Nous avons évoqué ce rapport fusionnel à la photo. Tu laisses transparaître la même chose à l’égard de la montagne. Pourquoi ce rapport à la nature ?
Plus que la seule montagne, il s’agit d’une fascination profonde pour la nature en général. À l’issue de mes études, je suis revenue à Cluses légèrement à contre-cœur. Pour me réenchanter de ce choix, j’ai dû me réapproprier l’environnement, retomber amoureuse de mon cadre de vie. La montagne incarnait mon échappatoire. Lorsque j’avais la moindre pensée négative, j’enfilais mes chaussures de randonnée et je grimpais, tranquillement, à mon rythme, en direction des sommets couronnant la maison. Je ressentais alors un bien-être total. Je joignais mes deux passions dans un moment hors du temps. Que je tentais de capturer pour le figer et le partager. Cela a un peu évolué désormais. Pour préserver ces lieux magiques, je ne mentionne plus leur localisation exacte. C’est presque paradoxal, j’en ai conscience. J’ai cette volonté de partager, tout en cultivant une part de secret afin de protéger cette beauté fragile.
Tu as indiqué rechercher les belles lumières et la bonne atmosphère. C’est quoi exactement une belle lumière et une bonne atmosphère ?
La belle lumière, c’est une lumière du soir ou du matin. À l’aube ou au crépuscule. Et une belle ambiance, ce sont par exemple des nuages qui vont rendre le lever ou le coucher du soleil encore plus puissants grâce à l’intensité des couleurs qu’ils vont permettre. Si je suis exigeante, je rajouterais une légère pluie en amont de la photo pour décupler encore plus la force des contrastes et compléter l’ambiance mystique.
J’AIME PHOTOGRAPHIER LA NATURE CAR TOUT Y EST PRÉSENT ET HARMONIEUX DE BASE
Comment définirais-tu ta signature, ton style, celui qui fait que tes photos se démarquent et se remarquent ?
C’est un exercice d’autocritique avec lequel je suis très peu à l’aise, mais je vais tâcher de m’y essayer. (Sourire) Je souhaite apporter une certaine douceur, une finesse, dans l’édition de mes photos.

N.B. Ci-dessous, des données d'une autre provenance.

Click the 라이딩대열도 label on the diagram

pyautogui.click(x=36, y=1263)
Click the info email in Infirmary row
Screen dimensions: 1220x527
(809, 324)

Quelque chose d’assez poétique. Cela se traduit par des noirs peu prononcés afin de casser le côté trop dur et abrupt de l’image. J’aime aussi les couleurs subtilement chaudes, presque tamisées, un peu rosées et orangées. Presque pastel. Si j’avais le choix, j’aimerais que toutes mes photos ressemblent à un cliché automnal !
Quelle est ta méthode de travail ? Comment organises-tu tes shootings ?
Tout part d’une envie. L’envie de découvrir un nouvel endroit en randonnée. Je check alors la météo afin d’y accéder au moment où les conditions seront les plus propices à une belle photo. Je me montre notamment très vigilante à la hauteur des masses nuageuses, dans l’espoir de surplomber là-haut une mer de nuages. Ensuite, sur le terrain, je marche avec l’appareil en bandoulière et dès qu’un élément me tape dans l’œil, je shoote. Je ressens d’ailleurs quand cela va être fou. Cela me procure de la joie, de l’adrénaline. Je prends environ 300 photos par sortie. Tout n’est pas bon, évidemment. Mais il faut s’armer de patience si tu viens gambader avec moi !
Pour conclure, peux-tu nous plonger dans l’une de tes photos préférées ?
Elle est très récente. De juin dernier. Le ciel se découvre après une journée de pluie. Nous montons avec mon compagnon, photographe également, sur les hauteurs d’Avoriaz. Là, nous assistons au plus beau coucher de soleil qu’il m’ait été donné de contempler. Je shoote alors mon ami, au loin, débout sur les crêtes, les couleurs crépusculaires donnant l’impression qu’il surgit des flammes et que les nuages dansent devant lui.